PROBLEM DESCRIPTION
Below are the records; copy each line in which "Expand" occurs.
# # # #
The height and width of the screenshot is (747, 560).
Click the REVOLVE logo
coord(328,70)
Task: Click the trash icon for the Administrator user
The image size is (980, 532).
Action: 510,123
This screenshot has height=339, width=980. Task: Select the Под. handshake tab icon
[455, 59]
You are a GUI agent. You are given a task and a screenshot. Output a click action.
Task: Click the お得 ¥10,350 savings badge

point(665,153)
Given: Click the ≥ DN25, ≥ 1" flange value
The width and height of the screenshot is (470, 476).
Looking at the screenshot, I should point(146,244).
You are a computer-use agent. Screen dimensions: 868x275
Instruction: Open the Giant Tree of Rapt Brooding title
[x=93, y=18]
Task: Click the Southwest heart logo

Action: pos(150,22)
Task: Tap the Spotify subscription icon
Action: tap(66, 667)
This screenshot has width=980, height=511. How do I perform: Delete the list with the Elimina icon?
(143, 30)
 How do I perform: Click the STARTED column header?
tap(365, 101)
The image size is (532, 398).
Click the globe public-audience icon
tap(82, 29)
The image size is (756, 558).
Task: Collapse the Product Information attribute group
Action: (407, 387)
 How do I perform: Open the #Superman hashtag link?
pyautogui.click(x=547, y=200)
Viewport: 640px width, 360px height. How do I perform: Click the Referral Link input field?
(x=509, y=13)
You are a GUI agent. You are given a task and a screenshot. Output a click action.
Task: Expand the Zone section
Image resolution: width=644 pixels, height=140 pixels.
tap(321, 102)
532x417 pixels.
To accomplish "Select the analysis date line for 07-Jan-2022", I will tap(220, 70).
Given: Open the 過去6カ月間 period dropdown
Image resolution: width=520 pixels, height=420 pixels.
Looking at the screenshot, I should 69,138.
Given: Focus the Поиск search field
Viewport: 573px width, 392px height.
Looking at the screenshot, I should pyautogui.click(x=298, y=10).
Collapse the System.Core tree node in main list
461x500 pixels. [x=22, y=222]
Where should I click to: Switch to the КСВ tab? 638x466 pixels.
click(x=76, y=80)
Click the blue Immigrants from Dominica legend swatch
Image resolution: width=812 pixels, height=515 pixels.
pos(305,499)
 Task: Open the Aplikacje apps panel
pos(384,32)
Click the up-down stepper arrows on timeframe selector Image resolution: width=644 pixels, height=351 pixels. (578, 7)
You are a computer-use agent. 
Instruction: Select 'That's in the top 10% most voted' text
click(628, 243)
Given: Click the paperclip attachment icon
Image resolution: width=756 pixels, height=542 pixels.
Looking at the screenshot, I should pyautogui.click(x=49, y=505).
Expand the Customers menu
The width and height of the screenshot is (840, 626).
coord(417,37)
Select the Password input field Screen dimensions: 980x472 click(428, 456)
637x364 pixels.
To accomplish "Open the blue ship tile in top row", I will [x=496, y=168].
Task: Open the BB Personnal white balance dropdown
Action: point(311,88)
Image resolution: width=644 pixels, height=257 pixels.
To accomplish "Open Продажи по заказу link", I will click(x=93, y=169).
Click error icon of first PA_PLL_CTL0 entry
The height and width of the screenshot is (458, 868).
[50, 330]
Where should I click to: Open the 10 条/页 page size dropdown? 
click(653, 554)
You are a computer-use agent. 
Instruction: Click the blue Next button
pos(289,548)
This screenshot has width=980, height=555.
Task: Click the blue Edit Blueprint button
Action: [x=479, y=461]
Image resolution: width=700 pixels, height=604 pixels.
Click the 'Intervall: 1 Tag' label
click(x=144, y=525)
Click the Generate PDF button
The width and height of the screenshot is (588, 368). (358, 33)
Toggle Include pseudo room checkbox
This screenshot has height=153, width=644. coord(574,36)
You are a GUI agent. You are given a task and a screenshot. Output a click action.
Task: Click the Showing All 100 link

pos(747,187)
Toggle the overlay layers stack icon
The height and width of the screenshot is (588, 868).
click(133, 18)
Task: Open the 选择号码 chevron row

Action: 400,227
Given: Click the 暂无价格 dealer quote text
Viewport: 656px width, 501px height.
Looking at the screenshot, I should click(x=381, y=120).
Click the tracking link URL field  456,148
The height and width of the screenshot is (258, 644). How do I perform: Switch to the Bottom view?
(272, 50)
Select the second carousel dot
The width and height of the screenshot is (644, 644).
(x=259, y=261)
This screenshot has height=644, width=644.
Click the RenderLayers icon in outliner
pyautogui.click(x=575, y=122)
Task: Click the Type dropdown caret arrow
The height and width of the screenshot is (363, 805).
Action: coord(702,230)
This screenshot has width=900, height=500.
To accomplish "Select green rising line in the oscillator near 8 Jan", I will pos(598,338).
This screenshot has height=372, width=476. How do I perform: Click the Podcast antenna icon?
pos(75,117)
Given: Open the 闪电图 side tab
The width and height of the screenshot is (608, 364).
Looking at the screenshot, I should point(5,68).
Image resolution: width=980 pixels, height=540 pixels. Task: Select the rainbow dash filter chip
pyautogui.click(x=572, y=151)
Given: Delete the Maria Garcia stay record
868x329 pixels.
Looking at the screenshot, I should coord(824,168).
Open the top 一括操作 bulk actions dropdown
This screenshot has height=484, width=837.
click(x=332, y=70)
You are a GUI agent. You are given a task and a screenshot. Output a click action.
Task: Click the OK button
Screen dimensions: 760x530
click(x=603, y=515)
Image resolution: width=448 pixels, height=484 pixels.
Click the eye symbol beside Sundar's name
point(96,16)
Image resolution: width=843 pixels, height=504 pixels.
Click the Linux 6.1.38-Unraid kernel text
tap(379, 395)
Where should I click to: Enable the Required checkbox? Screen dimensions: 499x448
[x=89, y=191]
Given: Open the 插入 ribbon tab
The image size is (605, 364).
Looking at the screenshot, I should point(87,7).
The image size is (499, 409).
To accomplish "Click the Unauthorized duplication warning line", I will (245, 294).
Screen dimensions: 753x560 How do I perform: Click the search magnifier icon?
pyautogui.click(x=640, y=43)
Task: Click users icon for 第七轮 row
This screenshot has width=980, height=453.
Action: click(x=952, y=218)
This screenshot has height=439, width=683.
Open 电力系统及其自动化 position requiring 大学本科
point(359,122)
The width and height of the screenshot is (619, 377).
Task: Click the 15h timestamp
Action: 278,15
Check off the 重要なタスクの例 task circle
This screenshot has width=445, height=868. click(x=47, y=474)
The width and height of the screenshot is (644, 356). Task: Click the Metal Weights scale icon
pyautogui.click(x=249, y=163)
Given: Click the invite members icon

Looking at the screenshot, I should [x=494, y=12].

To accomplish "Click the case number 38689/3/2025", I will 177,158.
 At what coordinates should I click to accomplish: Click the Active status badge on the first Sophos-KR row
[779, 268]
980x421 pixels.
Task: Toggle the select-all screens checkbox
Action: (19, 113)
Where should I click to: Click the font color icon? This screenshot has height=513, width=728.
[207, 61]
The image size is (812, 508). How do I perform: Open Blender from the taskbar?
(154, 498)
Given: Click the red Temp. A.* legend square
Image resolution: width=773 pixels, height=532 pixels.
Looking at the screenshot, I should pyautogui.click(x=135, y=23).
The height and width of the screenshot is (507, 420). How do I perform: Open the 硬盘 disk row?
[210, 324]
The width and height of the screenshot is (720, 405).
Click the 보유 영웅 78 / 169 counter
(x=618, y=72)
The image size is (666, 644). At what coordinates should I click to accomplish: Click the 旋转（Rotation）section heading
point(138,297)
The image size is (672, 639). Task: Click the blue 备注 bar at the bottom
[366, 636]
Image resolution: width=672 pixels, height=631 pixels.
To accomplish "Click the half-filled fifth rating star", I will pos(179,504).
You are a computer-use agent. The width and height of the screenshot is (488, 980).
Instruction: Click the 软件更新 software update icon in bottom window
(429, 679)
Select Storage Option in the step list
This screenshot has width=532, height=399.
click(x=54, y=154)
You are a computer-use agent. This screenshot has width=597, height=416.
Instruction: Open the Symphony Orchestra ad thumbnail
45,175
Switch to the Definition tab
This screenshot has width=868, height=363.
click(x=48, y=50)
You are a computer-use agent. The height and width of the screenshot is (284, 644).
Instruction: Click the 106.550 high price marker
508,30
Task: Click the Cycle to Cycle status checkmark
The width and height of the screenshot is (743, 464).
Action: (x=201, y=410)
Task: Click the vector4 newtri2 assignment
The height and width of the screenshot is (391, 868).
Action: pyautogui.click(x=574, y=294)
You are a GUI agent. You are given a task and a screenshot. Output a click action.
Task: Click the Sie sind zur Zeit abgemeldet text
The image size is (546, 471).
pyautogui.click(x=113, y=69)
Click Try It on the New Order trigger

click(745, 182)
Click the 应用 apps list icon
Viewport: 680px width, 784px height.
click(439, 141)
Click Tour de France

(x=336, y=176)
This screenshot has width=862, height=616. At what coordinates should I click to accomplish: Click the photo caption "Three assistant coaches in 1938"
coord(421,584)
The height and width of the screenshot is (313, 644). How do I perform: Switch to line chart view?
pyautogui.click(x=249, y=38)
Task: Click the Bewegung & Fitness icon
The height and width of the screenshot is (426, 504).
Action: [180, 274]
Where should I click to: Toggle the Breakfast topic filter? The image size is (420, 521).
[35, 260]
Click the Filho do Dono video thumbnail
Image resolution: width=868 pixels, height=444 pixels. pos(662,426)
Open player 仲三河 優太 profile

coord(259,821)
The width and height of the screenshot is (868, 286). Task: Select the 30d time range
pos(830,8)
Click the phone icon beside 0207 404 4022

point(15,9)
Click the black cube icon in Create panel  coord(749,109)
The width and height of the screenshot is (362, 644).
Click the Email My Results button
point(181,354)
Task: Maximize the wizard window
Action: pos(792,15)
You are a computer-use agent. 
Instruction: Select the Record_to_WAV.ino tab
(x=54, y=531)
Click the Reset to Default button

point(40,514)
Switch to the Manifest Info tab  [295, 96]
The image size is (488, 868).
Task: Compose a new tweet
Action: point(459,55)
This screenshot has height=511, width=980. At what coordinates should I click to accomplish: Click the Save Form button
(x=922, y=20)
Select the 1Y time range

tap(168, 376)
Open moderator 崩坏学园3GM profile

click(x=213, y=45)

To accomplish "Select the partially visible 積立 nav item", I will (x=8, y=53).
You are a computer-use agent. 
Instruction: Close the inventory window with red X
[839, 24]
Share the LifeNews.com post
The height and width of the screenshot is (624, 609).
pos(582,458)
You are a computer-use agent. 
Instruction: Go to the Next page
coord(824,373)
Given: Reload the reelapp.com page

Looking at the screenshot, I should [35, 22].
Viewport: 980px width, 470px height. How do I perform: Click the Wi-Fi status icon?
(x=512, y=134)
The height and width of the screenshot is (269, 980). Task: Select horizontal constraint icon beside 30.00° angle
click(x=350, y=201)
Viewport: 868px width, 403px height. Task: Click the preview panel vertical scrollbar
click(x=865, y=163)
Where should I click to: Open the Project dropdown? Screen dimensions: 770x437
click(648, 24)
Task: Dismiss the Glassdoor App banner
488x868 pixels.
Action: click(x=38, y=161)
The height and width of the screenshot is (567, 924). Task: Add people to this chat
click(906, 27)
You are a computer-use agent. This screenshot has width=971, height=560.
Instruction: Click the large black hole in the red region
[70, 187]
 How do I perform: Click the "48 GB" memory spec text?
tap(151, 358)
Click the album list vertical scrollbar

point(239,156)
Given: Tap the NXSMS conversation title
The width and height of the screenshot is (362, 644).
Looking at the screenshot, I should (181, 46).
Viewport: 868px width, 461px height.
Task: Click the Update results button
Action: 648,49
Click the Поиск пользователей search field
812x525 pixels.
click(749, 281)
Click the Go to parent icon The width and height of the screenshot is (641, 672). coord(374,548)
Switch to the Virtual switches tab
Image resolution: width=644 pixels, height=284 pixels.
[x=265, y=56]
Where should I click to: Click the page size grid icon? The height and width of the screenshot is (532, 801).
# # # #
RESULT FOR THIS TASK
Task: Expand the Zone section
Expand the Customers menu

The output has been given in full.